You have an active infestation, the whole foundation needs to be treated.
How that's done depends on what type foundation you have.


----------



## Curmudgeon10 (Apr 29, 2010)

joecaption said:


> I'd be looking for another exterminator.
> No way is a spot treatment going to work!
> Do not use any form of the Sentacon system, it's a ripoff!
> You have an active infestation, the whole foundation needs to be treated.
> How that's done depends on what type foundation you have.


Yes, you are paralleling my thinking. First, to others, I don't do this crawlspace. Too tight for an old guy, so my frequent inspections are not happening. I must rely on pros. And also, it may be a DIY forum, but there is a ton of good knowledge and advice out there, and that's why I go here first, even if I don't plan on DIM.

Second, the foundation is concrete block dating from 1979. The blocks have been drilled and over the years, obviously treatments have been applied. 

It just seems to me that the chemical treatment must have a lifespan, and why do not exterminators say this stuff should keep you in good shape for x years, and then we'll need to renew it? Instead, you pay for yearly inspections so that when the "guarantee" is broken --- i.e., you have an infestation, you get a spot treatment for free. Makes no sense.


----------



## mark sr (Jun 13, 2017)

When I worked in fla it was required that under the house slab be treated [before being poured] and I always heard it was good for 5 yrs but under the slab is highly unlikely to get disturbed. I suspect the pro chemicals they'd use on your house would last longer than 1 year BUT since the extermination company has to warrant their work, I'm sure they'd want to err on the side of caution. I doubt the yearly contract just means they come out and inspect without retreating.


----------



## Curmudgeon10 (Apr 29, 2010)

mark sr said:


> When I worked in fla it was required that under the house slab be treated [before being poured] and I always heard it was good for 5 yrs but under the slab is highly unlikely to get disturbed. I suspect the pro chemicals they'd use on your house would last longer than 1 year BUT since the extermination company has to warrant their work, I'm sure they'd want to err on the side of caution. I doubt the yearly contract just means they come out and inspect without retreating.
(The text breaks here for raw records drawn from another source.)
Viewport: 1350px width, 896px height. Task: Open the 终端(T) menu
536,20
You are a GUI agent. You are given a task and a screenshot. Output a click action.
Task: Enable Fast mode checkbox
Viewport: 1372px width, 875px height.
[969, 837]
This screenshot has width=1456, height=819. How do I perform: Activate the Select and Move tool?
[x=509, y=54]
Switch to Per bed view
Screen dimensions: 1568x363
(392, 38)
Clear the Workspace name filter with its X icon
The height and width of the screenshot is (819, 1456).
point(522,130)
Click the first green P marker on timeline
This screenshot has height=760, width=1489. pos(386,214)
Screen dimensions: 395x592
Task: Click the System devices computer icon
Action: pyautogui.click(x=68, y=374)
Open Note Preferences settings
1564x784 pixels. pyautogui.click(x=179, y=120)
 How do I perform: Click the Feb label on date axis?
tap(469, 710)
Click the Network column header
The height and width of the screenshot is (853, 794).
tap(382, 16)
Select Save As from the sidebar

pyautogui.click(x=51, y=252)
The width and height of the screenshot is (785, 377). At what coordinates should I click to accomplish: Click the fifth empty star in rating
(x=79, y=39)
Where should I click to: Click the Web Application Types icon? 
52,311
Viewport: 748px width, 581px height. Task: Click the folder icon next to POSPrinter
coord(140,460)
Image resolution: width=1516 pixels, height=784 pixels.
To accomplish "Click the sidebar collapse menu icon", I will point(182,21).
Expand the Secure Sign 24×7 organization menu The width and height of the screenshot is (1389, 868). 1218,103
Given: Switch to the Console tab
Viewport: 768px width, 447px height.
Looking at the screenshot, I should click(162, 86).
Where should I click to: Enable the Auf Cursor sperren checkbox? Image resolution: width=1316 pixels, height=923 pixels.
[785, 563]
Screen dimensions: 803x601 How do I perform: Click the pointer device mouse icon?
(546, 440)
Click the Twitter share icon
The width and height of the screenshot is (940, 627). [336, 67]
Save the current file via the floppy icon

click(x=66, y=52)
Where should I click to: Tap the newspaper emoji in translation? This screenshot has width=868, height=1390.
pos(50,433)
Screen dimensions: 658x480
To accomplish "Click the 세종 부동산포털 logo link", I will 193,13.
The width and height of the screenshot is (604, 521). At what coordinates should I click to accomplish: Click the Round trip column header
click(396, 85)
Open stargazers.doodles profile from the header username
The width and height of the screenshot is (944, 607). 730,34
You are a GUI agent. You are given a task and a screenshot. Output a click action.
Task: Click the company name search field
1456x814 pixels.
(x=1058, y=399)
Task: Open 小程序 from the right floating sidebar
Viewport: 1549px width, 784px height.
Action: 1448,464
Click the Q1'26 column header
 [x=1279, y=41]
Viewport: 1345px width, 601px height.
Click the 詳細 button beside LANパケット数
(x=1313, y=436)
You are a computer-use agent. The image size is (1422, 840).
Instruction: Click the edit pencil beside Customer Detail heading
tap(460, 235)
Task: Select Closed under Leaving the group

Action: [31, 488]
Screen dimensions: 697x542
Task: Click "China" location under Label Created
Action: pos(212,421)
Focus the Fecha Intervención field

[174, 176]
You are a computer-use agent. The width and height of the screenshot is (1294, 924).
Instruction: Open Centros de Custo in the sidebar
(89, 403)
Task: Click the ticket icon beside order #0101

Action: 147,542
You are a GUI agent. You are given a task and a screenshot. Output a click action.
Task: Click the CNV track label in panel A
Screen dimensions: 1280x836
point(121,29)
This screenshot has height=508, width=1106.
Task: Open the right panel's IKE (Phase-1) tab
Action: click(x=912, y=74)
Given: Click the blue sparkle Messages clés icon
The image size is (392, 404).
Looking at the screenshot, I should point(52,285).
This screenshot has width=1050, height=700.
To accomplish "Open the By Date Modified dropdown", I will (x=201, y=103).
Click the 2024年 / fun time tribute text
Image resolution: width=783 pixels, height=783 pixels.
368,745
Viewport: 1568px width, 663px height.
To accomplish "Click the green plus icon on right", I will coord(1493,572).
We'll see. When the invoice comes, I'll call and discuss with them. Still think I'm going to find a new exterminator.


----------



## mark sr (Jun 13, 2017)

I wasn't trying to suggest that you not switch to another company. You need to hire an outfit you feel comfortable with and has good reviews.


----------



## joecaption (Nov 30, 2011)

Comments are just from someone that has been working on houses for well over 40 years and at one point I was a state licensed exterminator in the state of VA.
The biggest rip offs I've seen by far is from the biggest company's.
Orkin and Terminix being the worst.
I've got a dozen horror story's I'll share if you want to hear them.
You have an active infestation, you need a whole new real chemical treatment.
Any number of things could be wrong with the one done long ago.
Just to name a few, not enough chemical was used, it was just done wrong, areas where missed, old chemical is no longer active.
The newer stuff gets picked up by the workers and is taken back to the nest and at some point is fed to the queen which kills the whole colony.
To do this right there should have been a trench dug around the outside and inside of the foundation and piers, every void in the block drilled under the house. Any slabs like garage or patio get drilled.
Then chemical gets flooded into the trenches, all drilled holes get shot.
Once that's done a hollow steel rod on a high pressure gun gets inserted into the ground down to the footing. 
Even a small house will take at least 100 gal. to do it right.


----------



## ChuckF. (Aug 25, 2013)

Re: "Of course, I still need to get the damaged area repaired, which will involve opening the wall to gauge the extent. Fortunately, window is all vinyl, but still, I expect a minimum of $1K."

Think about whether you really need to do that. If you can figure or estimate the extent of damage and it is not structural, and you are sure they are dead now, I would not take it apart.


----------